An embodiment of a method of generating a first index file is given above, and of course, it can be implemented by other methods well known to those skilled in the art, and the present invention is not limited thereto. Moreover, the first index file may adopt different data structures, and then it may have different generation steps. Since it is a technology known in the art, it will not be described herein.

In an embodiment of the present invention, it is also necessary to generate an independent second index file for each web page. The second index file is independent of each other, and each web page corresponds to a second index file of its own. A second index file describes and records the words contained in the corresponding web page and the number of occurrences of the word. If the B-tree structure is still used, then a second index file is a B-tree and is associated with the first index file by the identity of the corresponding web page.

Referring to Fig. 3, a B tree is taken as an example to show a flow of generating a separate second index file for each web page.
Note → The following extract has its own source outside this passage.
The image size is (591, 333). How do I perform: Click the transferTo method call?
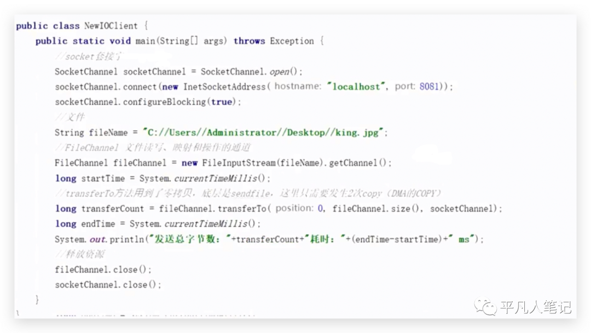point(241,209)
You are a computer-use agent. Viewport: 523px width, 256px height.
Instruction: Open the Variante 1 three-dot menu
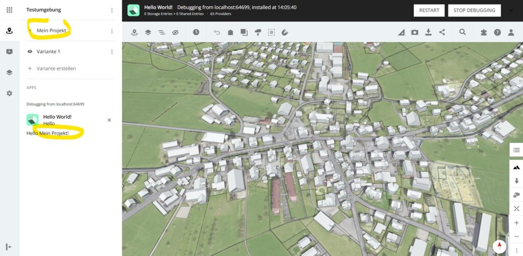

Step S310, determining whether a webpage contains the next word, if not, ending the generating step of the second index file for the webpage; if so, executing step S320;

Step S320, determining whether there is a node corresponding to the word in the B tree of the second index file, if yes, executing step S330, if not, executing step S360;

Step S330, determining whether the identifier (ID) of the webpage exists in the linked list of the first index file pointed to by the word, if yes, executing step S340, if not, executing step S350; step S340, pointing the word The word corresponding to the webpage in the linked list of the first index file is incremented by one;

Step S350, adding the identifier of the webpage to the linked list of the first index file pointed by the word, and setting the corresponding word frequency to 1;

Step S360: Add a node corresponding to the word in the B tree of the second index file, and add the identifier of the web page in the linked list of the first index file, and the frequency of the word is 1.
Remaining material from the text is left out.